How will using flowlayout solve my problem for the entire page. I have several different datagrids being populated depending on users choice. If I use flowlayout combined with css to position these datagrids. Then the grids would not flow to the position that I would want them to flow too. Using css would change the postion from flowstyle, to absolute.

I tried using css, but I still do not get the desired results I am looking for, because the datagrids are user driven. So, sometimes a datagrid may have 10 rows, and some times it may have 2 rows. Some times, the second datagrid may be populated and some times it won't. So if I use css to position the datagrids, when the second datagrid is not set to visiable = true, then there will be a gap between the first and third datagrid.

If you would like to look at it, here is the web page I am referring to: A good example of my problem is "wipers", "Mazda", "O". I believe on this vehicle only one datagrid will populate for the "rear wiper". The user has to scroll down the page to see information on the product, when it should have been scrolling up. I am using css, but this example basically demenstrated what I see whe I use the flow control, and css.

-Mike
 
The reason that I suggested using CSS for your page layout, is so that everything is in FlowLayout. If certain datagrids don't exist (or anything else for that matter), then the page simply "flows" and shows all of your datagrids in the order that they appear in the HTML.

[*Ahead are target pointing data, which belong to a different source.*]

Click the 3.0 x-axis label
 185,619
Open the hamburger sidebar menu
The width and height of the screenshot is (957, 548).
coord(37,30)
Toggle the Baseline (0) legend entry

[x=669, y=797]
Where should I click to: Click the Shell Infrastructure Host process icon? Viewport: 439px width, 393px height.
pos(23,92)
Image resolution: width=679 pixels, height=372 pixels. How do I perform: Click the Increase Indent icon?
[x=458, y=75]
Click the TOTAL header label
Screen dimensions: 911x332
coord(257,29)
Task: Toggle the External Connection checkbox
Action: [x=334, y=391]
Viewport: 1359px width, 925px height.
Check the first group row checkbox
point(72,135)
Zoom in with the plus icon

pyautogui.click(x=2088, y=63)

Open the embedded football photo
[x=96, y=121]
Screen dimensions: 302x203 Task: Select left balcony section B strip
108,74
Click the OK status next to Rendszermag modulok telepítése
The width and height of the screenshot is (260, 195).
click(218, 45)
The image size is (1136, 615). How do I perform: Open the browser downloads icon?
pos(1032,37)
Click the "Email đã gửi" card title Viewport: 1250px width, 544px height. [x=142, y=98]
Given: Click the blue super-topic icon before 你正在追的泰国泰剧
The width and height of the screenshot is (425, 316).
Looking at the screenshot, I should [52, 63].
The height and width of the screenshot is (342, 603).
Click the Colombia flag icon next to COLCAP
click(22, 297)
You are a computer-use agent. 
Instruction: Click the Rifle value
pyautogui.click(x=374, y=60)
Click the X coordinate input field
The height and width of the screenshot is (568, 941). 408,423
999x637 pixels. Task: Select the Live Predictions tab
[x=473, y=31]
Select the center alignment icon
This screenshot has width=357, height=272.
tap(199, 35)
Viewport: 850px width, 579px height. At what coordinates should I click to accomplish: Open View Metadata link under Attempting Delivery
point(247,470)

You can use CSS to set absolute positions but in most cases, it's not recommended (which is what I think you maybe thought I meant as your second paragraph says that there "will be a gap between the first and third datagrid"). I didn't mean that you should use CSS to position the grids with absolute positioning - I meant that you should use CSS to determine how the page would be layed out.

It doesn't matter that the datagrids have 10 or 100 rows, as whatever comes after them is simply displayed as soon as that datagrid ends so there would be no scrolling for the user.